Amy Carmichael was not the first to observe such a principle. Some fifteen centuries before, St. Augustine had a motto over his table which read, "He that speaks an idle word against an absent man or woman is not welcome at this table." Augustine had remembered the words of Jesus, who said, "But I tell you that men will have to give account on the day of judgment for every careless word they have spoken" (Matthew 12:36).
Idle words--a lot of them come carelessly from our lips. According to one statistician, the average person spends 13 years of his life just talking, and, of course, some folks are way above average. In the course of a normal day, the average person speaks 18,000 words--enough to fill a book of 54 pages. In a year, your words put in print would fill 66 books of 300 pages each. A great many of those words concern other people, and often would be better unsaid.
How many times this past week have you heard someone say, "Did you hear about so-and-so?" And you replied, "No, what happened?" And they began to relate something to you that they had heard--you accepted it at face value. But if you said, "How do you know this to be true? Do you know it to be a fact?", the person might have replied something like, "Well, I heard it from ‘so-and-so,’ and, if the truth were known, she heard it from a neighbor who heard it from the ladies down at the market. That choice bit of news may be totally out of context, and may be so distorted as to make the truth appear to be false.

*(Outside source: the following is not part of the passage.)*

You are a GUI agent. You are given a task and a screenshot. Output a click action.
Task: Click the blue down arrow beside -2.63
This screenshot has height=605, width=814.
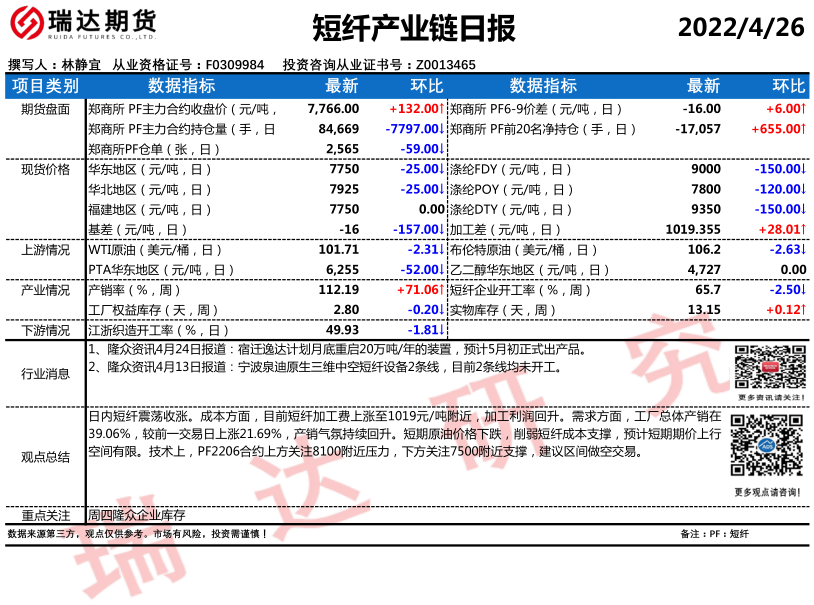click(x=805, y=249)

Yesterday I was with two businessmen, and one asked the other, "Where were you this past weekend?" He replied, "Oh, I was up in the mountains with my secretary." Not knowing that his secretary is his wife, I said, "And I hope your wife was along." He smiled as he said, "Oh, I guess you did not know my secretary is my wife." How much damage could have been done with the first half of that conversation?
I am thinking about a colleague who was the pastor of a certain church, and in the course of time one of the men working with him got disgruntled. "I'll fix him," he thought. So, he began to suggest to the elders in the church that because of his close working relationship with the senior minister, he knew that he was morally indiscreet. He really was innocent of the charge which had been whispered out of malice, but rumor is always more palatable than truth, and people believed it. "Always thought he was a bum!" "He is that kind!" "Just goes to show, you can't trust anybody!"
What happened? The senior minister was completely exonerated as the instigator of the story confessed what he had done, and why he did it. But the damage was done and the reputation of an innocent man had been so badly hurt that he had to be transferred to another church in another city.
Should you be tempted to pass on a savory bit of news, remember Amy Carmichael's motto, "The absent one must be safe among us.”